(Alguns registros)

-----

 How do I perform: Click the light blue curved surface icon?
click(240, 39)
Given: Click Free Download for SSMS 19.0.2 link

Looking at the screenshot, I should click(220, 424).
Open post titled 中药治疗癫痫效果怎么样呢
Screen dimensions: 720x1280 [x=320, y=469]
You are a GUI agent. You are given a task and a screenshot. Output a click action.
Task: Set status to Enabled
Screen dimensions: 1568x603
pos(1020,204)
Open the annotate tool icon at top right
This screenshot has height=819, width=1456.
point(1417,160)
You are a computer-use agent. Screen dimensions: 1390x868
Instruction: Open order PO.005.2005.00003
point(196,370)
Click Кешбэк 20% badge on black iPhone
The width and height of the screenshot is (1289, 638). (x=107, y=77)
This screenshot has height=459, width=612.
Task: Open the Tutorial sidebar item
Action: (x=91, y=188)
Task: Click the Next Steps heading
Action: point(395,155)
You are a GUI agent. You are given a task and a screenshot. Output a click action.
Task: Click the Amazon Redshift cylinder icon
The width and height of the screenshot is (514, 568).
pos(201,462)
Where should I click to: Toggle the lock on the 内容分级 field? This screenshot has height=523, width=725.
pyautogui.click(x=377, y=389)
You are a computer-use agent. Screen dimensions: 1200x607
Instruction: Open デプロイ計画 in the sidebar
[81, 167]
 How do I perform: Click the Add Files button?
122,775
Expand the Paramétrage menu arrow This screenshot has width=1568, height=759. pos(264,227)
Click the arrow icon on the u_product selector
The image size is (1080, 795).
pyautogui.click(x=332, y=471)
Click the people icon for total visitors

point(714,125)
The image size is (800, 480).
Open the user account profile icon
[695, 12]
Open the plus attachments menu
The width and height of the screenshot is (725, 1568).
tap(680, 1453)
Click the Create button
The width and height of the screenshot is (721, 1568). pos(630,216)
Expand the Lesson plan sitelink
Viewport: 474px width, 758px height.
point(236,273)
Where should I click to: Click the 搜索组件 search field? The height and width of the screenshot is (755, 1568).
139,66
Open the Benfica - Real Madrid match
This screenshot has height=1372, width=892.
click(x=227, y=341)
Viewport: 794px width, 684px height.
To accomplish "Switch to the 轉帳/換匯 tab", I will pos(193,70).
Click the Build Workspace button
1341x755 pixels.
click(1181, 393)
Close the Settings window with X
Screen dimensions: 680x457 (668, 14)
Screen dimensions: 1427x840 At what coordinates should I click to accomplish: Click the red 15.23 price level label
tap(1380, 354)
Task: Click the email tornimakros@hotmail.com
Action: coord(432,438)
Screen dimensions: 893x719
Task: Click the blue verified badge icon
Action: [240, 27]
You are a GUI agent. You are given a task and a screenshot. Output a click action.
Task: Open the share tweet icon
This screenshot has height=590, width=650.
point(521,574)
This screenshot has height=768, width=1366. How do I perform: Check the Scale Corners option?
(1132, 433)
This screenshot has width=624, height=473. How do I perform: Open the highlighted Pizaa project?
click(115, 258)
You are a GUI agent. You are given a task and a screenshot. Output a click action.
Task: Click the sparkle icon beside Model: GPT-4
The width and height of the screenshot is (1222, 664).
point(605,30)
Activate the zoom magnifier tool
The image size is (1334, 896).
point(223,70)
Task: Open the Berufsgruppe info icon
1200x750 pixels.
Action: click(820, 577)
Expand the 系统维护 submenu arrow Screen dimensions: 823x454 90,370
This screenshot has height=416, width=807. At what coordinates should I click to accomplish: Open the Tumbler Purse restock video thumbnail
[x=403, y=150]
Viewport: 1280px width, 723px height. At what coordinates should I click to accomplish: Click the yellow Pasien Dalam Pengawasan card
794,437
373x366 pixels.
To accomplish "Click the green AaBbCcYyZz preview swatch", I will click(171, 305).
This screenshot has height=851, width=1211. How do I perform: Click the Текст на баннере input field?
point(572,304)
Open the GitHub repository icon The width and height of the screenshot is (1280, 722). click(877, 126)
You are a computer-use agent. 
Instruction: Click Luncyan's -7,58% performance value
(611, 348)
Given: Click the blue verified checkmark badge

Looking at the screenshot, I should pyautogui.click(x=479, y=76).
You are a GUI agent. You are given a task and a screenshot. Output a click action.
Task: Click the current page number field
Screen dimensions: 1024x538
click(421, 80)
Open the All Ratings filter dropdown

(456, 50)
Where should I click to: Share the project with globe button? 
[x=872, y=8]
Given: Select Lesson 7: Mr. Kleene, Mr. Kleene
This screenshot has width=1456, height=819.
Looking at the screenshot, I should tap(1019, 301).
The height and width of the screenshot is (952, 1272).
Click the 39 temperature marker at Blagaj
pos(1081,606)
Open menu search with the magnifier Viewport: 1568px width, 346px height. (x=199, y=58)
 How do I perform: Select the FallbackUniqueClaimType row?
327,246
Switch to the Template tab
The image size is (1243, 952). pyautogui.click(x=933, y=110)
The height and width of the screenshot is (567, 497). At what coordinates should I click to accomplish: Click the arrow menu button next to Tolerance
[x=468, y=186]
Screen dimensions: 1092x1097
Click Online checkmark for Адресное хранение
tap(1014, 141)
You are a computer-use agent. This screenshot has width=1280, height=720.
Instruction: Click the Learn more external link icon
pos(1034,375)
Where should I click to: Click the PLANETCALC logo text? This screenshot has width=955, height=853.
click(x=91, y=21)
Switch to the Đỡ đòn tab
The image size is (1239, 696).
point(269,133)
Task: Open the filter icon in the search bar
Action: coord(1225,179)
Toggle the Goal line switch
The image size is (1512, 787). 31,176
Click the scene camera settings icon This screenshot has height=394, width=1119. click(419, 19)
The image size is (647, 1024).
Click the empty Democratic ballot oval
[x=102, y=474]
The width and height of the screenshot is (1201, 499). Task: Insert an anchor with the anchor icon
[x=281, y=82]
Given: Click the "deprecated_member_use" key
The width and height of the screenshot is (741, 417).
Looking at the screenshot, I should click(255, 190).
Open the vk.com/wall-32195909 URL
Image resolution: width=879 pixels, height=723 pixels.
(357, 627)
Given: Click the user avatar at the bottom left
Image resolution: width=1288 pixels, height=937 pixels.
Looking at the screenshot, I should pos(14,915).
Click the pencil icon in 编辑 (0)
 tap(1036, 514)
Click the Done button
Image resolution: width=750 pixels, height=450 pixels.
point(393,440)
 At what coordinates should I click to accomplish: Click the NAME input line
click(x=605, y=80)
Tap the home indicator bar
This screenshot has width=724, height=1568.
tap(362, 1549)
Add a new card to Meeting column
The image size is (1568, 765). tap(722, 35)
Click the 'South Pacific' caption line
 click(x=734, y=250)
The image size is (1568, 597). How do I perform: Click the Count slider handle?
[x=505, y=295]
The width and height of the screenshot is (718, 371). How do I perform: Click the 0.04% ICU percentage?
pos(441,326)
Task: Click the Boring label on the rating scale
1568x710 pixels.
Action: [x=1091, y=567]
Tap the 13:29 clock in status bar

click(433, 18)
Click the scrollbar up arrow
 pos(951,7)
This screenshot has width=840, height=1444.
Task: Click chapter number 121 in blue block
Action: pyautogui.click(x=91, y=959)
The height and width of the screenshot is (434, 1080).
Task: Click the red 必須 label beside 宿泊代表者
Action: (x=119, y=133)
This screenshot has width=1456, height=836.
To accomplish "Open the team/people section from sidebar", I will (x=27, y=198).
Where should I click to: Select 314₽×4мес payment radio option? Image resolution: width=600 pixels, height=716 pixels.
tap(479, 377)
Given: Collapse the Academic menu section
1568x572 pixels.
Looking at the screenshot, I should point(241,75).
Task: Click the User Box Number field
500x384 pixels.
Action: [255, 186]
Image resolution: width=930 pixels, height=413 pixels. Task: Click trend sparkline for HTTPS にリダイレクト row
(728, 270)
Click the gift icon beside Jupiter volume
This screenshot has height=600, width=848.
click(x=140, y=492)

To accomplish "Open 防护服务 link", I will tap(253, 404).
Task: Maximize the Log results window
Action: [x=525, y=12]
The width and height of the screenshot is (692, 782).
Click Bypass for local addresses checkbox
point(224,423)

-----

» **OBJETIVO DO EXERCÍCIO**
Transcreva sem alterações as linhas dos registros desde a que contém "The width and height of the screenshot is (718, 371)." até a que contém "click(433, 18)", incluindo ambas.

» **RESOLUÇÃO COMENTADA**
The width and height of the screenshot is (718, 371). How do I perform: Click the 0.04% ICU percentage?
pos(441,326)
Task: Click the Boring label on the rating scale
1568x710 pixels.
Action: [x=1091, y=567]
Tap the 13:29 clock in status bar

click(433, 18)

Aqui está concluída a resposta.